» **Instructions for the task**
Starting at the line below holding "Task: Toggle bold formatting in the editor" and stopping at the line holding "The image size is (747, 504).", print every line exactly, both ends included, and leave the rest out.

» **Input records**

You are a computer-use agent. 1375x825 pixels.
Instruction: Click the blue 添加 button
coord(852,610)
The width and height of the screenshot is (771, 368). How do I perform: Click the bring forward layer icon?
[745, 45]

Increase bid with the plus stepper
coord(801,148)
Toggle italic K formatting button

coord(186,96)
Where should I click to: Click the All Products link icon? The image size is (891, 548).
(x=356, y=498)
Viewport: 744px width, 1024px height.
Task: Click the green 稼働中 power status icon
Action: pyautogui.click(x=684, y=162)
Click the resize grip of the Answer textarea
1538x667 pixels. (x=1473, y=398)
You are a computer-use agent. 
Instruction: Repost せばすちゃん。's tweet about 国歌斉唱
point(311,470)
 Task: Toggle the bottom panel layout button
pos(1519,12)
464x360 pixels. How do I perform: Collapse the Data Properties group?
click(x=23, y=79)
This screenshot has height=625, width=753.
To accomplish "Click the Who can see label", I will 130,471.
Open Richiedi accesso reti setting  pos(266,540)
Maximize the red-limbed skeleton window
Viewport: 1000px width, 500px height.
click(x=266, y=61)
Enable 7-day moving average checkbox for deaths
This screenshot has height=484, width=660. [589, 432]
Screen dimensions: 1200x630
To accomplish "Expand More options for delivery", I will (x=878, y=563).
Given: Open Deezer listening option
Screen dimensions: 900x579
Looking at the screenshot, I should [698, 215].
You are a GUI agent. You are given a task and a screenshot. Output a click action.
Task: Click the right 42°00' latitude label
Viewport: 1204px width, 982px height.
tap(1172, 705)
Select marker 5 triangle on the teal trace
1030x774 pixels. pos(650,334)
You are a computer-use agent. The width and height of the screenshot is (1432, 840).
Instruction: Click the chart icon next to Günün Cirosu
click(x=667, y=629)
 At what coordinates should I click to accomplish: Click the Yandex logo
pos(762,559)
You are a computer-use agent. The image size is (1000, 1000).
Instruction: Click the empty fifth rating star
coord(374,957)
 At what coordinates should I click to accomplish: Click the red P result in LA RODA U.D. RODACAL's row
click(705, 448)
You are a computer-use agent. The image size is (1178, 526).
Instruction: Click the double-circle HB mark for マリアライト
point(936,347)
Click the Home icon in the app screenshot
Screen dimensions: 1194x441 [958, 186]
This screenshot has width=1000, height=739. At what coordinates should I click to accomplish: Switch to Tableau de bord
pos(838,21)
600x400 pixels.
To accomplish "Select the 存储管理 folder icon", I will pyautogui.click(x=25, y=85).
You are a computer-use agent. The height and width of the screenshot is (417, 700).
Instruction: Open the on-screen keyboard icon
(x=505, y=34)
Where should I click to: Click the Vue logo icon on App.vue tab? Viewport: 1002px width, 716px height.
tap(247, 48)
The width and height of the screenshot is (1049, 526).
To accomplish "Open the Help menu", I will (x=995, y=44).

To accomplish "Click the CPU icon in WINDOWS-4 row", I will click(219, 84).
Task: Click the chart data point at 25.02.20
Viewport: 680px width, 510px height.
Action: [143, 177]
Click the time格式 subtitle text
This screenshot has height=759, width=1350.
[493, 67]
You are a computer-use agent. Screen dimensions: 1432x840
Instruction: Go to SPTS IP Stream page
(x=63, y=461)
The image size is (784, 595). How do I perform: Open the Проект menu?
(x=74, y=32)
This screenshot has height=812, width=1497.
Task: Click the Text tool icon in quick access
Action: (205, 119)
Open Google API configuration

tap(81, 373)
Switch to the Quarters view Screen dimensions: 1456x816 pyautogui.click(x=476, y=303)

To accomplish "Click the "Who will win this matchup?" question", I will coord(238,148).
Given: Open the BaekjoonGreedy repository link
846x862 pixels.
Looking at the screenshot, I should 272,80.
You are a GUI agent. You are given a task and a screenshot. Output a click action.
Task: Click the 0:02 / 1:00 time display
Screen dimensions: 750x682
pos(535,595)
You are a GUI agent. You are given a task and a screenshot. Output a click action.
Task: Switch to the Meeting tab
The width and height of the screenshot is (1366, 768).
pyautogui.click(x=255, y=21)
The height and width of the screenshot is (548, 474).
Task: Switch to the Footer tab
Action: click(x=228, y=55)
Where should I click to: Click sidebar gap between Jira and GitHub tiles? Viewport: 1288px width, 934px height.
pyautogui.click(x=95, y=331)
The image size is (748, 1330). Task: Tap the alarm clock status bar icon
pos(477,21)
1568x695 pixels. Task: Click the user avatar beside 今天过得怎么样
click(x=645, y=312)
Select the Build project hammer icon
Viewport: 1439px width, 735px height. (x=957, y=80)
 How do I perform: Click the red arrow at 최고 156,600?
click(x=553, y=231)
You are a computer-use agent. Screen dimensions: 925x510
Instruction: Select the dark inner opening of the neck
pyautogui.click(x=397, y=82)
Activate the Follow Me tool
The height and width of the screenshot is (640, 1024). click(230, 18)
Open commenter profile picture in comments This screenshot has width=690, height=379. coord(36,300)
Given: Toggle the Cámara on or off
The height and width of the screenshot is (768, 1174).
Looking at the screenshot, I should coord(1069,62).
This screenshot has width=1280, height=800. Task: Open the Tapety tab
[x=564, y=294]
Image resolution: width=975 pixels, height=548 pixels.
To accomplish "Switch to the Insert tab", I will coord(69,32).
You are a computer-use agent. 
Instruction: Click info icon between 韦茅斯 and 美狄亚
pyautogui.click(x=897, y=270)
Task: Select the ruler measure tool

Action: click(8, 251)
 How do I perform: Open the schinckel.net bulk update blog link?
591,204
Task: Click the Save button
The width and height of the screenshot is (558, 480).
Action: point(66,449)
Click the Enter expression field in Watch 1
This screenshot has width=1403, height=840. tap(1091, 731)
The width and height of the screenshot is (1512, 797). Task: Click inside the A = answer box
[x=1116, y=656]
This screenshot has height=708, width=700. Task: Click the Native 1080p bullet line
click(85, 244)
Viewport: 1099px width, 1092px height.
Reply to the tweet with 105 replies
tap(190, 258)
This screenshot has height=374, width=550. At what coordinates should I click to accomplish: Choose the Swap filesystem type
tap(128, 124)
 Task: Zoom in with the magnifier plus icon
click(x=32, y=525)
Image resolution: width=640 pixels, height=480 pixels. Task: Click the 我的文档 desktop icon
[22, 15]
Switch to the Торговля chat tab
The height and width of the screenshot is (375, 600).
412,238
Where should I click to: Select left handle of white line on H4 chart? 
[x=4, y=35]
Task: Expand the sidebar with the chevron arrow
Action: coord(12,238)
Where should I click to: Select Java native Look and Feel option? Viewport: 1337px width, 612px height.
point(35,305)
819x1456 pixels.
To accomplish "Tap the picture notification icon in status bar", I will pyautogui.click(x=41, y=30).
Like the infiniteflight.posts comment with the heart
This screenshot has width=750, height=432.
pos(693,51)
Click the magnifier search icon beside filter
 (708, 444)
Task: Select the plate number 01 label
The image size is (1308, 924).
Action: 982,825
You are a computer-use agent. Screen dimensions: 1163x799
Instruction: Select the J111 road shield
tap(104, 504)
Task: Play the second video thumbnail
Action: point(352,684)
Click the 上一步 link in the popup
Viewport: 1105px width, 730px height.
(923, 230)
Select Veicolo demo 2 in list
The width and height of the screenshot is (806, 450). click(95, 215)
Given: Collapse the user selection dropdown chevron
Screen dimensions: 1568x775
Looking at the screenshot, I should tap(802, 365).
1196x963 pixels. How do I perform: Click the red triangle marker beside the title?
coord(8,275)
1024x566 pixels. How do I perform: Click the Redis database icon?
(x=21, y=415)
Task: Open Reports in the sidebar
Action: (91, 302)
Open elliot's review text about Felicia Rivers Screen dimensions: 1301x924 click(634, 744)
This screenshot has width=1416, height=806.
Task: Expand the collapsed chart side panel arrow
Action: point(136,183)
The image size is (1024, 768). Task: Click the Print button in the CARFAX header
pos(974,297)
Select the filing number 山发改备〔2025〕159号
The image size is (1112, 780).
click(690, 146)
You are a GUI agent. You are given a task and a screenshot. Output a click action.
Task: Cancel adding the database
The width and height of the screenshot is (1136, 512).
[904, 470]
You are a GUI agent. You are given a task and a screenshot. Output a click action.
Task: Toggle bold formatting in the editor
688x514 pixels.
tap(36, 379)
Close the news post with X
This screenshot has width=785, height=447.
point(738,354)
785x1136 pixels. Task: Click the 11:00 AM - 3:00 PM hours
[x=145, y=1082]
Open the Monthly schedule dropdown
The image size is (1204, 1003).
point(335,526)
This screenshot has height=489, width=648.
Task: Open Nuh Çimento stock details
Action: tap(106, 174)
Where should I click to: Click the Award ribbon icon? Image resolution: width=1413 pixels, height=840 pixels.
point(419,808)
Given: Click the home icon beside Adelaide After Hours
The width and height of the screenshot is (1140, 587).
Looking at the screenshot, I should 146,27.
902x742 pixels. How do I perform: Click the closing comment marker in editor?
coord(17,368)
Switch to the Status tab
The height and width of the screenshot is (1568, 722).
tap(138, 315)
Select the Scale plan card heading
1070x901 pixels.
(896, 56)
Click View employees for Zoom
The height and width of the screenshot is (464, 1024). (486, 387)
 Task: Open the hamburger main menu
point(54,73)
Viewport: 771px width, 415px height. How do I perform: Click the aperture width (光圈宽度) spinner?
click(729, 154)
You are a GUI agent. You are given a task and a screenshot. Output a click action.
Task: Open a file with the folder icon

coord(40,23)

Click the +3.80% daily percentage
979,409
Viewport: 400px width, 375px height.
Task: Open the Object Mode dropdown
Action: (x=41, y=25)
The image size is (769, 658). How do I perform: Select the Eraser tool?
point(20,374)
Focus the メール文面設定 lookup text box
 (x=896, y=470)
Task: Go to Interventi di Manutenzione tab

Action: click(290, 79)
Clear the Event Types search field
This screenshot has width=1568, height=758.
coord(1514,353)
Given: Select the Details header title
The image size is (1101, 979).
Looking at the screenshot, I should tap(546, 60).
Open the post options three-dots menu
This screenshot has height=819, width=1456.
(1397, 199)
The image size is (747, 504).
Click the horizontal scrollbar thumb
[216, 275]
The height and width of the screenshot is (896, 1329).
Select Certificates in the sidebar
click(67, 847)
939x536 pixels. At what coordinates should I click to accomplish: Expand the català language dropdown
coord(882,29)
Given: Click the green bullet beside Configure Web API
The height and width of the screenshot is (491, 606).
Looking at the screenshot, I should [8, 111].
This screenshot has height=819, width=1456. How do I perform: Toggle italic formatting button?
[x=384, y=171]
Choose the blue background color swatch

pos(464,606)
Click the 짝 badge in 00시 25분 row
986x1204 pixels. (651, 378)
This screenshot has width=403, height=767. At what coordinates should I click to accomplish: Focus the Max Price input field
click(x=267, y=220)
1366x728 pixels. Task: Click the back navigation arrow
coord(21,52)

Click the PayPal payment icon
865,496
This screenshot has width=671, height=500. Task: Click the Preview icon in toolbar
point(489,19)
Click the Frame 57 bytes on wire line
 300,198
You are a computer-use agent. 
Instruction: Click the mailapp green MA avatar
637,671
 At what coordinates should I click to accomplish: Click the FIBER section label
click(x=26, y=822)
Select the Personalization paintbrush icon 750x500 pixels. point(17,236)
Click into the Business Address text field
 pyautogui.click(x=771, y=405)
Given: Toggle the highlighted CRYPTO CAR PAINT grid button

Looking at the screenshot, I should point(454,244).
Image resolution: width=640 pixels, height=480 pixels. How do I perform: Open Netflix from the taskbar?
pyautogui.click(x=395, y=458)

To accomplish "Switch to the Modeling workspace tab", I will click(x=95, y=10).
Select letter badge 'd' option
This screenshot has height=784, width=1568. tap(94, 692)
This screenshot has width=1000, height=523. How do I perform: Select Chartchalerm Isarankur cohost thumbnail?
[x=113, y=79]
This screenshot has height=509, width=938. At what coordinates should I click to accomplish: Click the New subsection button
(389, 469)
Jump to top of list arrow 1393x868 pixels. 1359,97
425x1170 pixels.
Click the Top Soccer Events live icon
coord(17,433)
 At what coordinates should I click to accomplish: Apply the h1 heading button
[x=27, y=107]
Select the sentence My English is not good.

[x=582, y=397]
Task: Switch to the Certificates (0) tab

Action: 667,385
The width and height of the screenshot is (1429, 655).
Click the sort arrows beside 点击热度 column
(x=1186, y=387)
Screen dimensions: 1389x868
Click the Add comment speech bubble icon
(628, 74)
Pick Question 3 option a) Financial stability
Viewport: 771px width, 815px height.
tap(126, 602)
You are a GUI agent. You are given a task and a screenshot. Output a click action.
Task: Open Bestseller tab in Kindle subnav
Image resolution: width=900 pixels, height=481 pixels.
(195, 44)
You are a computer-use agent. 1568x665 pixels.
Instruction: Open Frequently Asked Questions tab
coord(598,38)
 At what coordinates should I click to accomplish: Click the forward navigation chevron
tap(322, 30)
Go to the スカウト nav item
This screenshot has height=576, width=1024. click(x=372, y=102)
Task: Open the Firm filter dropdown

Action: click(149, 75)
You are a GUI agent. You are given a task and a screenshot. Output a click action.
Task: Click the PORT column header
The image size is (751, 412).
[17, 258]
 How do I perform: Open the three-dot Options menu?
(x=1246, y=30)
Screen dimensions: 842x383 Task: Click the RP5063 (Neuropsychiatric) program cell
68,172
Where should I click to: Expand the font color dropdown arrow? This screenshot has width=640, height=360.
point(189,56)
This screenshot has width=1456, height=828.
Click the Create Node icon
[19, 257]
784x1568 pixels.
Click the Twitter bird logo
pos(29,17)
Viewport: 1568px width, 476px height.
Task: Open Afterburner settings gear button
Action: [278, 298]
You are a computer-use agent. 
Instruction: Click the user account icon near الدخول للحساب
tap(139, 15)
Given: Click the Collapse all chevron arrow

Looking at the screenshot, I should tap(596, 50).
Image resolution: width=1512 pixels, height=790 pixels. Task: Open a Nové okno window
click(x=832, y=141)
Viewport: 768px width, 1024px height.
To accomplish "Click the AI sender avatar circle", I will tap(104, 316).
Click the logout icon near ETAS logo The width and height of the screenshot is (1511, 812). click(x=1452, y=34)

» **Result of this exercise**
Task: Toggle bold formatting in the editor
688x514 pixels.
tap(36, 379)
Close the news post with X
This screenshot has width=785, height=447.
point(738,354)
785x1136 pixels. Task: Click the 11:00 AM - 3:00 PM hours
[x=145, y=1082]
Open the Monthly schedule dropdown
The image size is (1204, 1003).
point(335,526)
This screenshot has height=489, width=648.
Task: Open Nuh Çimento stock details
Action: tap(106, 174)
Where should I click to: Click the Award ribbon icon? Image resolution: width=1413 pixels, height=840 pixels.
point(419,808)
Given: Click the home icon beside Adelaide After Hours
The width and height of the screenshot is (1140, 587).
Looking at the screenshot, I should 146,27.
902x742 pixels. How do I perform: Click the closing comment marker in editor?
coord(17,368)
Switch to the Status tab
The height and width of the screenshot is (1568, 722).
tap(138, 315)
Select the Scale plan card heading
1070x901 pixels.
(896, 56)
Click View employees for Zoom
The height and width of the screenshot is (464, 1024). (486, 387)
 Task: Open the hamburger main menu
point(54,73)
Viewport: 771px width, 415px height. How do I perform: Click the aperture width (光圈宽度) spinner?
click(729, 154)
You are a GUI agent. You are given a task and a screenshot. Output a click action.
Task: Open a file with the folder icon

coord(40,23)

Click the +3.80% daily percentage
979,409
Viewport: 400px width, 375px height.
Task: Open the Object Mode dropdown
Action: (x=41, y=25)
The image size is (769, 658). How do I perform: Select the Eraser tool?
point(20,374)
Focus the メール文面設定 lookup text box
 (x=896, y=470)
Task: Go to Interventi di Manutenzione tab

Action: click(290, 79)
Clear the Event Types search field
This screenshot has width=1568, height=758.
coord(1514,353)
Given: Select the Details header title
The image size is (1101, 979).
Looking at the screenshot, I should tap(546, 60).
Open the post options three-dots menu
This screenshot has height=819, width=1456.
(1397, 199)
The image size is (747, 504).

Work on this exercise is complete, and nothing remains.